Task statement
Please return all of the entries below exactly as they are written.

···

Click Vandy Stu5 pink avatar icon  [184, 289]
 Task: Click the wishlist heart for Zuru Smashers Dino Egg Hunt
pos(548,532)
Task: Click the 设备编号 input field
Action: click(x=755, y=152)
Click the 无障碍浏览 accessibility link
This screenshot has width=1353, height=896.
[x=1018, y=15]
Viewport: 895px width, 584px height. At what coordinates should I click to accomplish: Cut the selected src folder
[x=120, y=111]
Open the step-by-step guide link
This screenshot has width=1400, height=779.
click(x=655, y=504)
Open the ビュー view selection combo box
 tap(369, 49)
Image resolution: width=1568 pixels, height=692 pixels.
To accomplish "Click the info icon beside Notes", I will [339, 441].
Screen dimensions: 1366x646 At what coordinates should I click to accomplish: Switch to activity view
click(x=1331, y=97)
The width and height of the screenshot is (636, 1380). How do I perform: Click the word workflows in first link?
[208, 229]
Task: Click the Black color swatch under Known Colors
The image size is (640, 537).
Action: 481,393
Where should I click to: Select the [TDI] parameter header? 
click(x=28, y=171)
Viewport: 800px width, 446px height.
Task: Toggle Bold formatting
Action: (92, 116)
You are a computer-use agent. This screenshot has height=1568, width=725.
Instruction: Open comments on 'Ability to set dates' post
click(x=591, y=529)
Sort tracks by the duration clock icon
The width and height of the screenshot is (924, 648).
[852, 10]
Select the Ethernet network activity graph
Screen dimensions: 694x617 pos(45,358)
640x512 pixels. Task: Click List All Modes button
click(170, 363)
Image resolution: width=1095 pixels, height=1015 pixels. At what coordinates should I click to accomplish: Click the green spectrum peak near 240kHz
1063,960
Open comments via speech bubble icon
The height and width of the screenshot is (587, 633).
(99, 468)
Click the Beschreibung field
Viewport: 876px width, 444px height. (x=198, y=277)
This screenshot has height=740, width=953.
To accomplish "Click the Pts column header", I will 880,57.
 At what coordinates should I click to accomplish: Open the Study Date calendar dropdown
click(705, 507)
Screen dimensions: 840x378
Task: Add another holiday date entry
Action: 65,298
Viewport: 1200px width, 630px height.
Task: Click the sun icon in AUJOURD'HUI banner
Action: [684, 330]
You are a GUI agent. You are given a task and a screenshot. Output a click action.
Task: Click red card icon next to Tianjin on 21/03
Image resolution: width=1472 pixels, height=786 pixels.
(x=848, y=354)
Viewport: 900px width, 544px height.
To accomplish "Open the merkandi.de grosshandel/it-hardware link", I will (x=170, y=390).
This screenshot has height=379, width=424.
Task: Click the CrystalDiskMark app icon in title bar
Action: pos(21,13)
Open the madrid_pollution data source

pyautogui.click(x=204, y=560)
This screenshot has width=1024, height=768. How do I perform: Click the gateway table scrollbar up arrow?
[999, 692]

···

Reply to the exercise
Click Vandy Stu5 pink avatar icon  [184, 289]
 Task: Click the wishlist heart for Zuru Smashers Dino Egg Hunt
pos(548,532)
Task: Click the 设备编号 input field
Action: click(x=755, y=152)
Click the 无障碍浏览 accessibility link
This screenshot has width=1353, height=896.
[x=1018, y=15]
Viewport: 895px width, 584px height. At what coordinates should I click to accomplish: Cut the selected src folder
[x=120, y=111]
Open the step-by-step guide link
This screenshot has width=1400, height=779.
click(x=655, y=504)
Open the ビュー view selection combo box
 tap(369, 49)
Image resolution: width=1568 pixels, height=692 pixels.
To accomplish "Click the info icon beside Notes", I will [339, 441].
Screen dimensions: 1366x646 At what coordinates should I click to accomplish: Switch to activity view
click(x=1331, y=97)
The width and height of the screenshot is (636, 1380). How do I perform: Click the word workflows in first link?
[208, 229]
Task: Click the Black color swatch under Known Colors
The image size is (640, 537).
Action: 481,393
Where should I click to: Select the [TDI] parameter header? 
click(x=28, y=171)
Viewport: 800px width, 446px height.
Task: Toggle Bold formatting
Action: (92, 116)
You are a computer-use agent. This screenshot has height=1568, width=725.
Instruction: Open comments on 'Ability to set dates' post
click(x=591, y=529)
Sort tracks by the duration clock icon
The width and height of the screenshot is (924, 648).
[852, 10]
Select the Ethernet network activity graph
Screen dimensions: 694x617 pos(45,358)
640x512 pixels. Task: Click List All Modes button
click(170, 363)
Image resolution: width=1095 pixels, height=1015 pixels. At what coordinates should I click to accomplish: Click the green spectrum peak near 240kHz
1063,960
Open comments via speech bubble icon
The height and width of the screenshot is (587, 633).
(99, 468)
Click the Beschreibung field
Viewport: 876px width, 444px height. (x=198, y=277)
This screenshot has height=740, width=953.
To accomplish "Click the Pts column header", I will 880,57.
 At what coordinates should I click to accomplish: Open the Study Date calendar dropdown
click(705, 507)
Screen dimensions: 840x378
Task: Add another holiday date entry
Action: 65,298
Viewport: 1200px width, 630px height.
Task: Click the sun icon in AUJOURD'HUI banner
Action: [684, 330]
You are a GUI agent. You are given a task and a screenshot. Output a click action.
Task: Click red card icon next to Tianjin on 21/03
Image resolution: width=1472 pixels, height=786 pixels.
(x=848, y=354)
Viewport: 900px width, 544px height.
To accomplish "Open the merkandi.de grosshandel/it-hardware link", I will (x=170, y=390).
This screenshot has height=379, width=424.
Task: Click the CrystalDiskMark app icon in title bar
Action: pos(21,13)
Open the madrid_pollution data source

pyautogui.click(x=204, y=560)
This screenshot has width=1024, height=768. How do I perform: Click the gateway table scrollbar up arrow?
[999, 692]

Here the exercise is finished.